+++ Extracted entries +++
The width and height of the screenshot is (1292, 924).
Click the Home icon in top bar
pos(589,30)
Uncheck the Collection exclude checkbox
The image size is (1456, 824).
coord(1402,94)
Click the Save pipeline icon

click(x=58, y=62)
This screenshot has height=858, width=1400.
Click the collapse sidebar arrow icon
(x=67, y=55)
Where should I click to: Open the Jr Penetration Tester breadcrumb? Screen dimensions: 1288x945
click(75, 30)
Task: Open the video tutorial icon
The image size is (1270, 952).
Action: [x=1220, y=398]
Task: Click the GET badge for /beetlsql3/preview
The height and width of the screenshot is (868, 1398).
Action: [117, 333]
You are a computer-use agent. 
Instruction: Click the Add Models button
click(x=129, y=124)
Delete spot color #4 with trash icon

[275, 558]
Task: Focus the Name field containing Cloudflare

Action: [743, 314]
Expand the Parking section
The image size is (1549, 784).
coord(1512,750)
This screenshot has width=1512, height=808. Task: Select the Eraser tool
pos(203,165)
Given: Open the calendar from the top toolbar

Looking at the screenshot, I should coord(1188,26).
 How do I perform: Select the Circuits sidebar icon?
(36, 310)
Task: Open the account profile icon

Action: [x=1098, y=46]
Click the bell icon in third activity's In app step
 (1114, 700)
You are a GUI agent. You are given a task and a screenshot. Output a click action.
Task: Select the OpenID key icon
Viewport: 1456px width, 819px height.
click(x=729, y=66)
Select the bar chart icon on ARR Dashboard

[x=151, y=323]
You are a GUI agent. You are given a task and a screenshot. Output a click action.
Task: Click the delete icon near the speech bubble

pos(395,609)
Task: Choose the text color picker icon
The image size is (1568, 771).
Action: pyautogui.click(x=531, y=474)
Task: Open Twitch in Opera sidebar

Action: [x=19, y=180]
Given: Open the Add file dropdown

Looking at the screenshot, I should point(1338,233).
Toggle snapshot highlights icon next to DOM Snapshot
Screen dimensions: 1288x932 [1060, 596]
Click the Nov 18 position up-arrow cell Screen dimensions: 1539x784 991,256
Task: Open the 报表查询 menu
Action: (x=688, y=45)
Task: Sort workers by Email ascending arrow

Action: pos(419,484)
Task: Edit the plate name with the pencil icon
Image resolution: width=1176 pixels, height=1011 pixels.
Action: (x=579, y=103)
+++
Description of the task. After locating the line with "You are a computer-use agent." in the records above, please set down that line and all later ones exactly, and no other line.

Written answer.
You are a computer-use agent. 
Instruction: Click the Add Models button
click(x=129, y=124)
Delete spot color #4 with trash icon

[275, 558]
Task: Focus the Name field containing Cloudflare

Action: [743, 314]
Expand the Parking section
The image size is (1549, 784).
coord(1512,750)
This screenshot has width=1512, height=808. Task: Select the Eraser tool
pos(203,165)
Given: Open the calendar from the top toolbar

Looking at the screenshot, I should coord(1188,26).
 How do I perform: Select the Circuits sidebar icon?
(36, 310)
Task: Open the account profile icon

Action: [x=1098, y=46]
Click the bell icon in third activity's In app step
 (1114, 700)
You are a GUI agent. You are given a task and a screenshot. Output a click action.
Task: Select the OpenID key icon
Viewport: 1456px width, 819px height.
click(x=729, y=66)
Select the bar chart icon on ARR Dashboard

[x=151, y=323]
You are a GUI agent. You are given a task and a screenshot. Output a click action.
Task: Click the delete icon near the speech bubble

pos(395,609)
Task: Choose the text color picker icon
The image size is (1568, 771).
Action: pyautogui.click(x=531, y=474)
Task: Open Twitch in Opera sidebar

Action: [x=19, y=180]
Given: Open the Add file dropdown

Looking at the screenshot, I should point(1338,233).
Toggle snapshot highlights icon next to DOM Snapshot
Screen dimensions: 1288x932 [1060, 596]
Click the Nov 18 position up-arrow cell Screen dimensions: 1539x784 991,256
Task: Open the 报表查询 menu
Action: (x=688, y=45)
Task: Sort workers by Email ascending arrow

Action: pos(419,484)
Task: Edit the plate name with the pencil icon
Image resolution: width=1176 pixels, height=1011 pixels.
Action: (x=579, y=103)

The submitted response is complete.